When we started the 2020-2021 school year, we realized again that the setting-based assessments required by the Michigan Department of Education were going to once again offer incomplete data on the impact of programming being offered by Bridges to Success. The afterschool model was no longer face-to-face general enrichment programming. Bridges to Success was still responding to families in crisis, so their approach was a casework model focused on socio-emotional and academic support. Knowing this, we conducted external (virtual) program evaluations, using the MDE recommended PQA items plus two scales from the SEL PQA (emotion management and empathy), But, the PQA data alone felt incomplete. To supplement, we again interviewed site leads and coded the transcripts to the GOLD. By interviewing site leads based on general questions, and letting them talk, we were able to learn about not only their experiences but also what they were most concerned with and focused on. The GOLD demonstrated what the PQA alone could not: that lots of SEL programming was being done but mostly one-on-one with children and families, outside of their regularly-scheduled virtual programming

In early spring, 2021, QTurn and Bridges to Success staff came back together to decide how we could work together for the rest of the year. Schools were opening again, and in-person afterschool programming would be offered again. We decided that would do external observations using the SEL PQA and use a custom distance-learning external assessment tool that was designed specifically for GISD.

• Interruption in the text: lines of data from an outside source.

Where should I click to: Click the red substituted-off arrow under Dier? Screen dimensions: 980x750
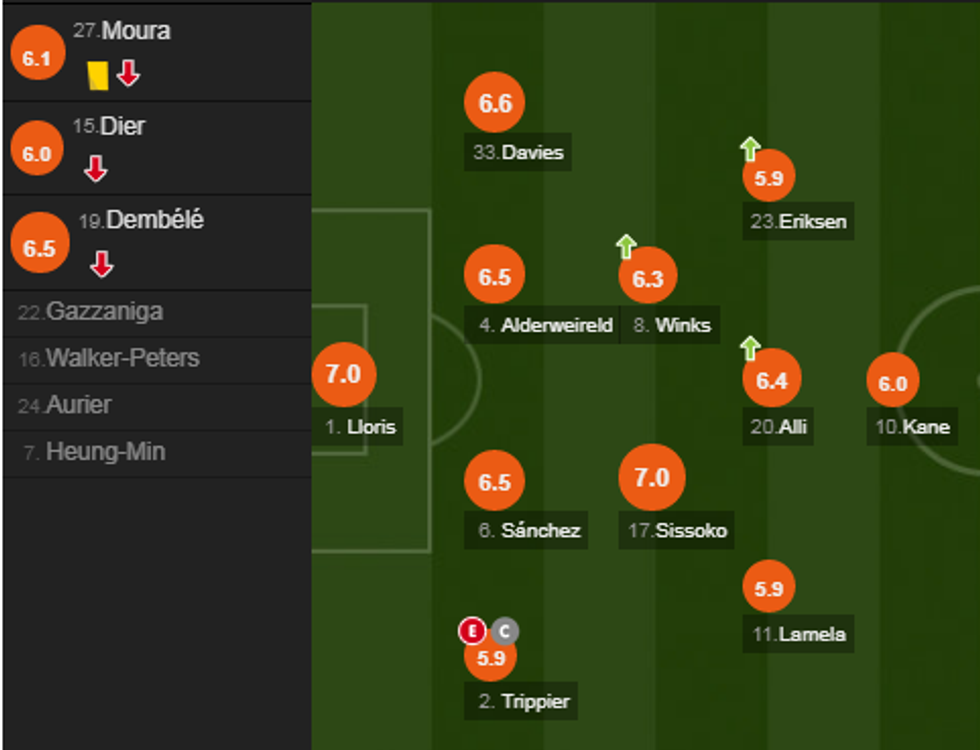click(96, 168)
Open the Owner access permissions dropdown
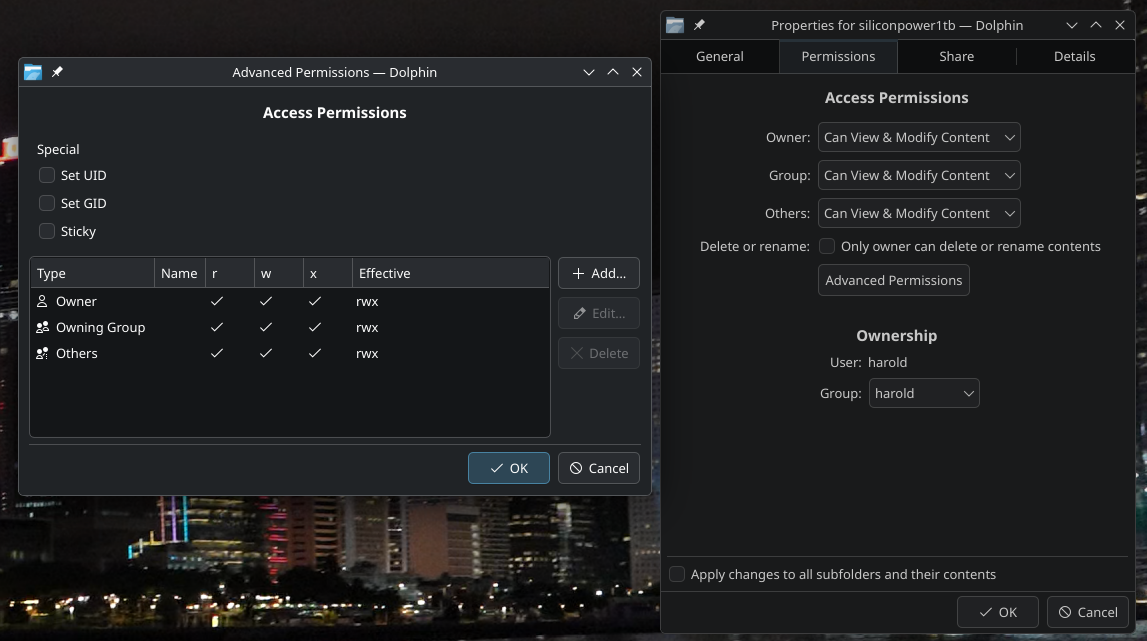 918,137
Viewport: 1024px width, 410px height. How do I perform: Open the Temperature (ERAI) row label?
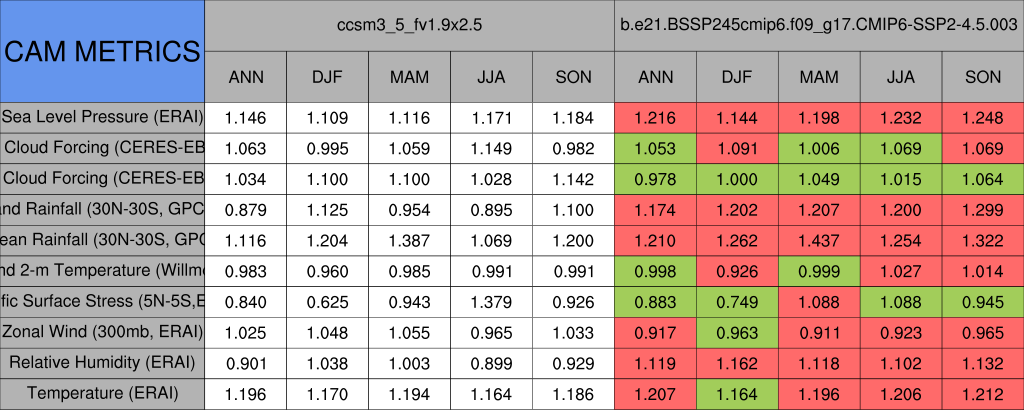pos(102,394)
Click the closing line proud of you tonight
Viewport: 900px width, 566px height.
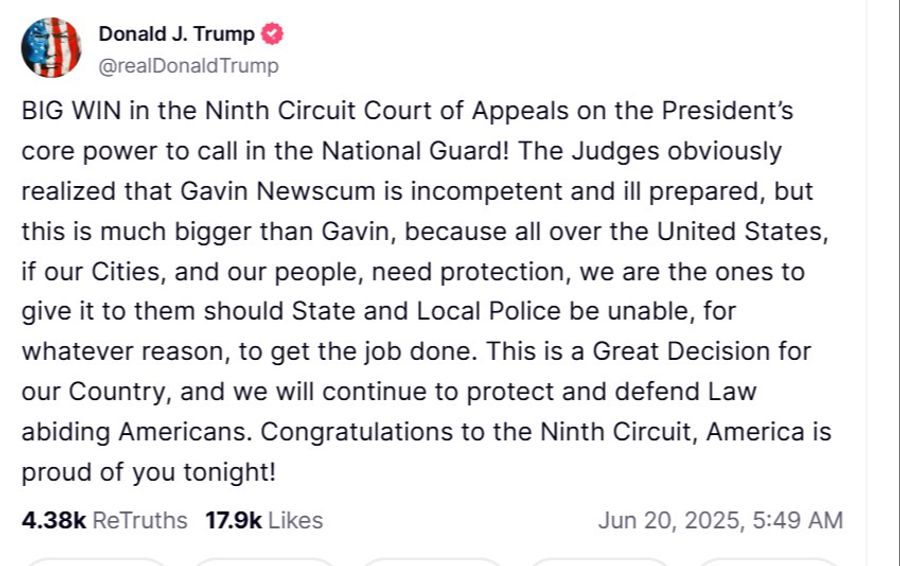[149, 472]
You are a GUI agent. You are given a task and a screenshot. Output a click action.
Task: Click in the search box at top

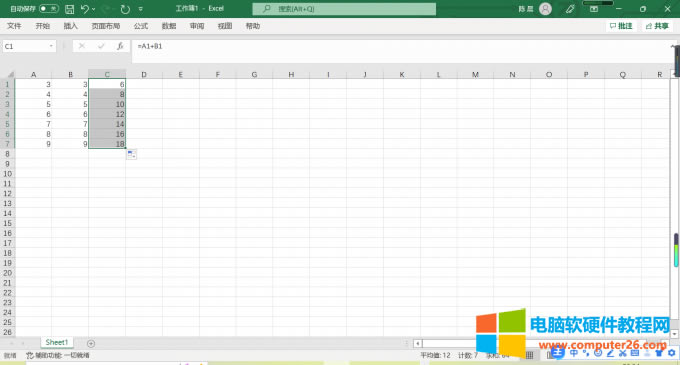click(x=344, y=9)
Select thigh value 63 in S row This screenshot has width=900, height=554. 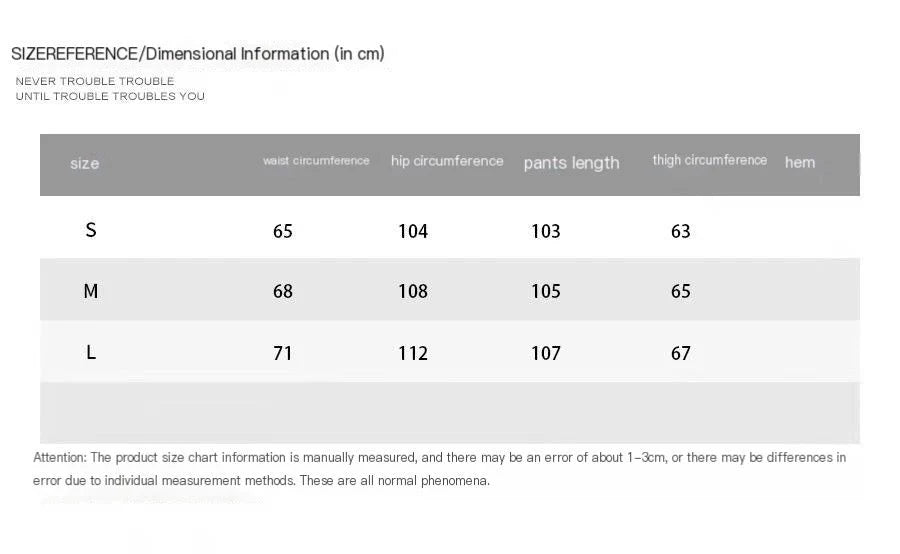tap(680, 231)
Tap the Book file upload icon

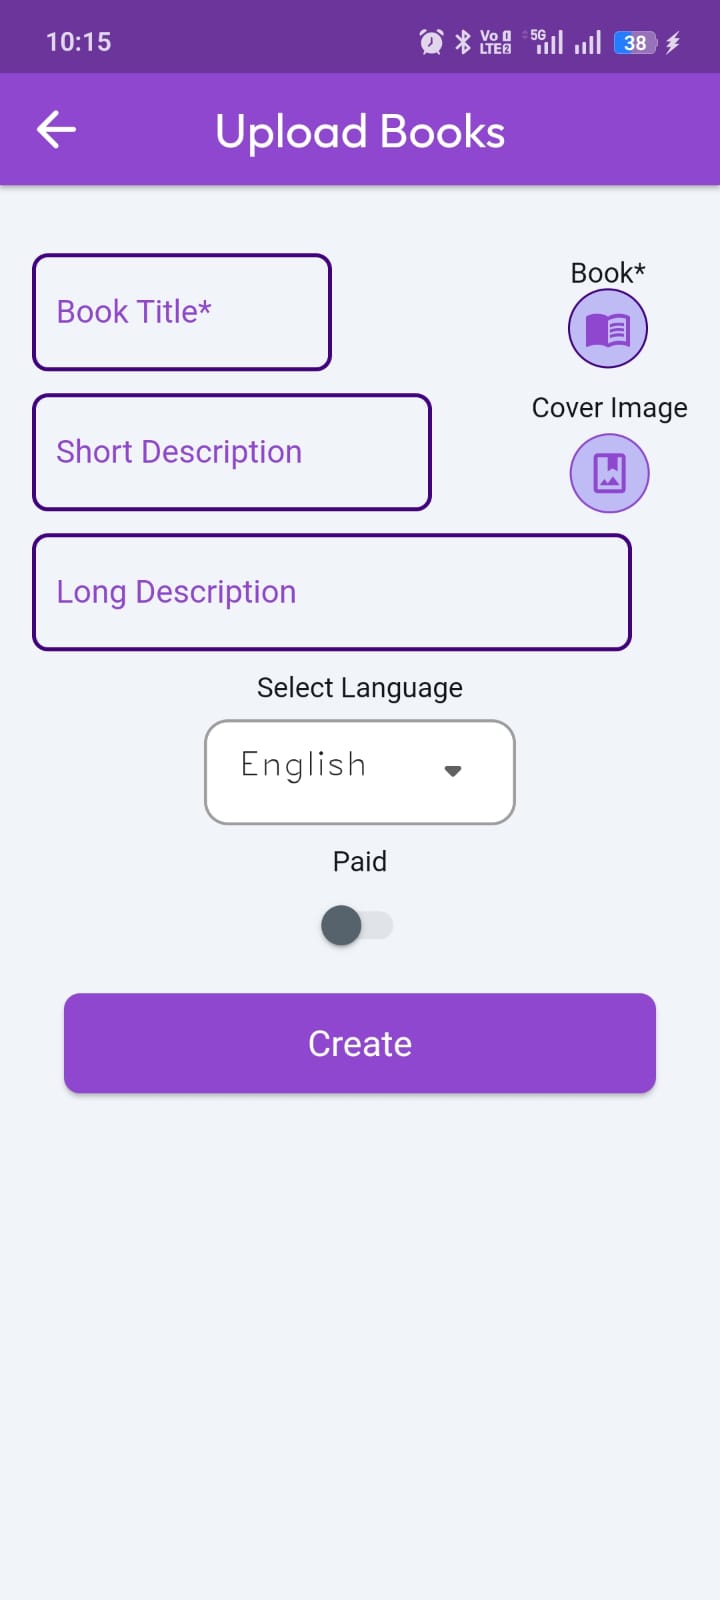pos(608,329)
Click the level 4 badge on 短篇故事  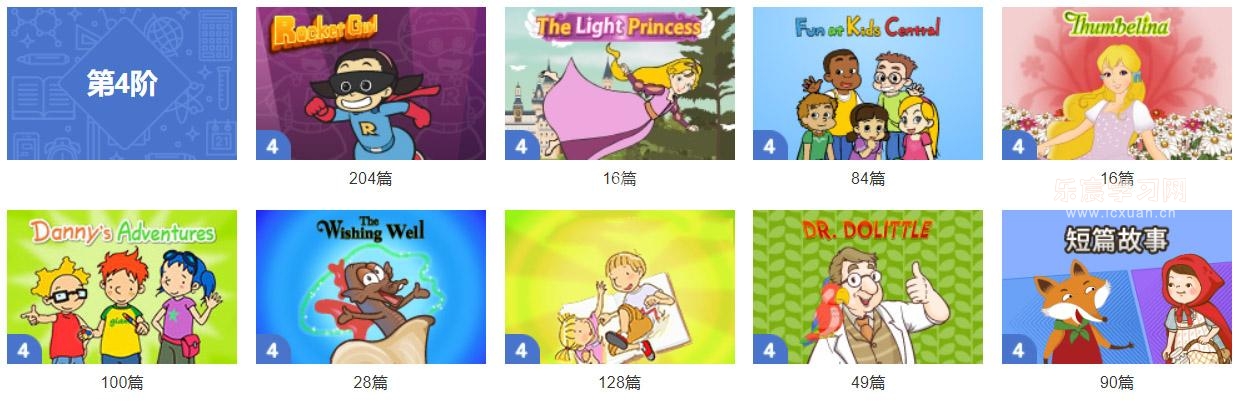(x=1018, y=349)
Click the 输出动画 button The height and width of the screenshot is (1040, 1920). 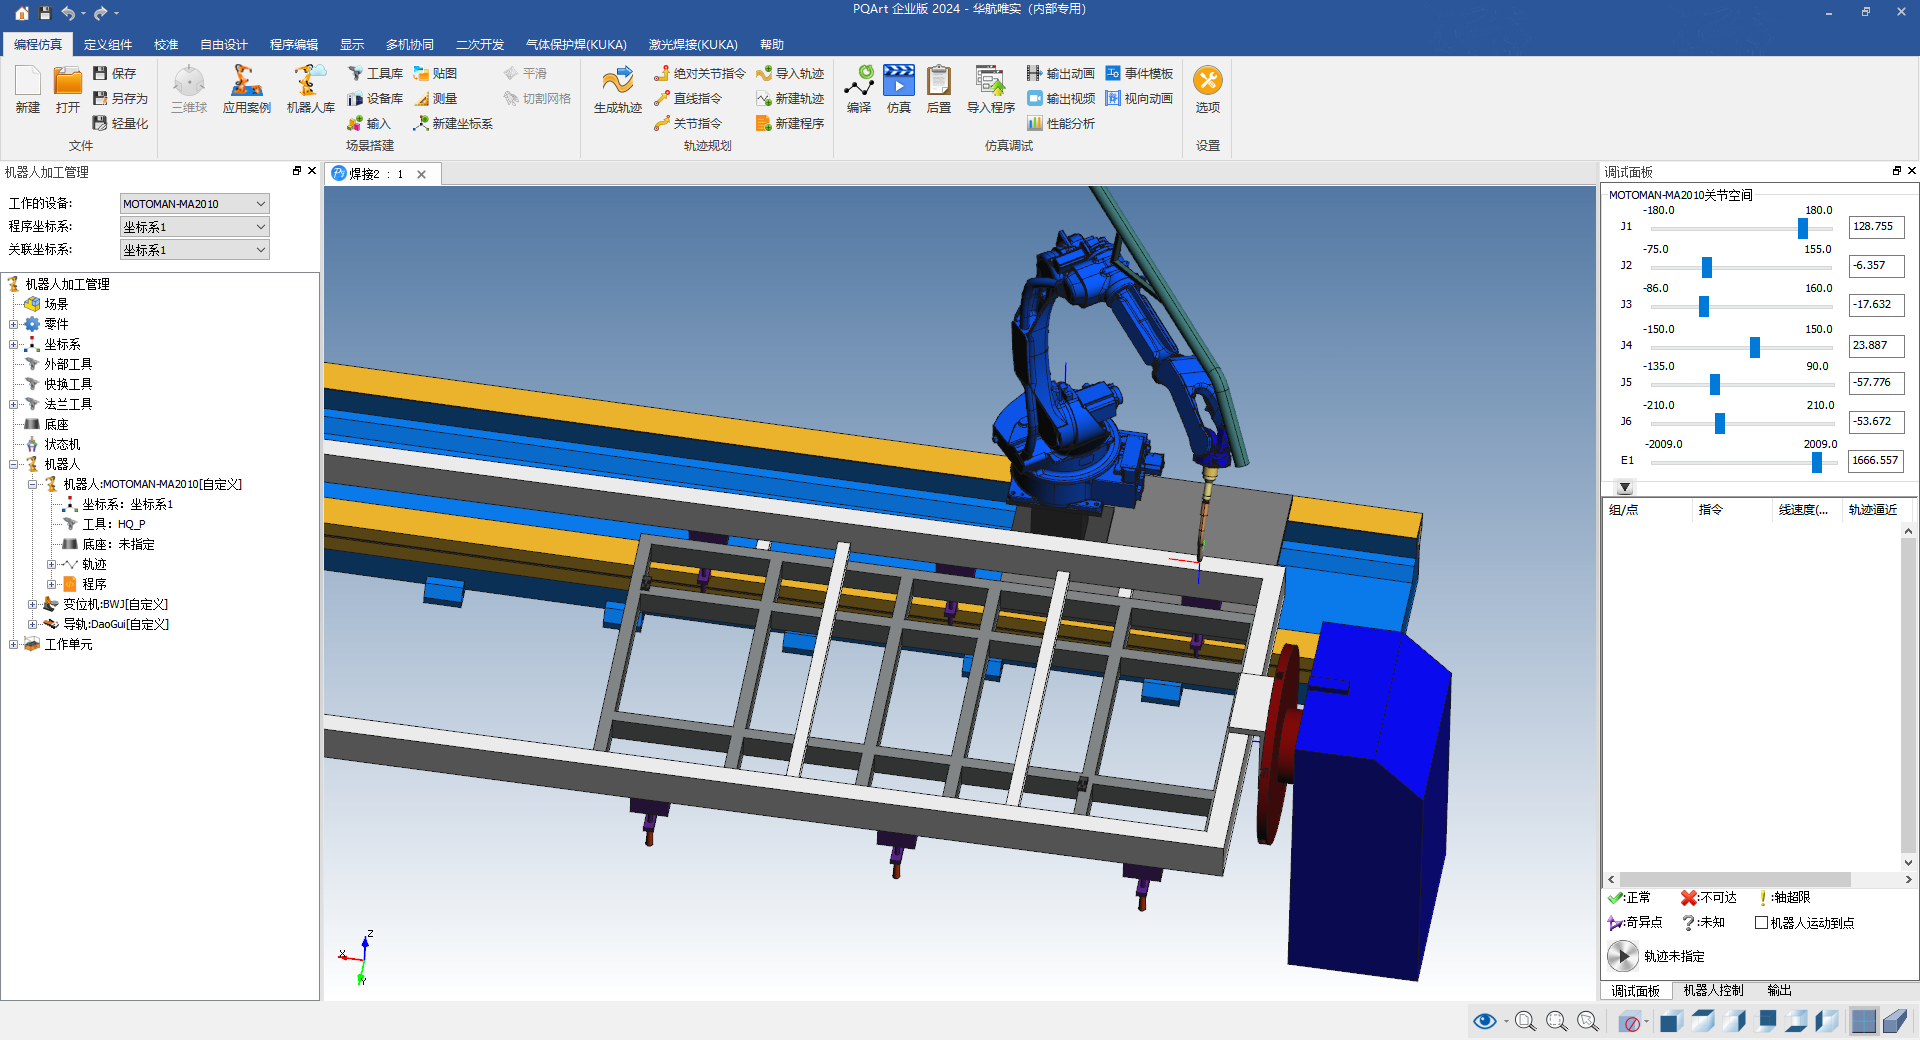[x=1060, y=73]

By adding the GOLD into our CQI plan,we were able to really define the quality and breadth of services. No two sites were operating the exact same way – but every site was working with their school to meet the needs of children. Utilization of setting-based assessment tools not designed for virtual learning (or non-virtual distanced learning) was only scratching the surface of what programs like Bridges to Success accomplished on 2020-21. And by working with our partners and by centering compassion, our evaluation not only articulated, but honored the heroic effort and continuous dedication of the Bridges to Success program to their communities during a difficult year.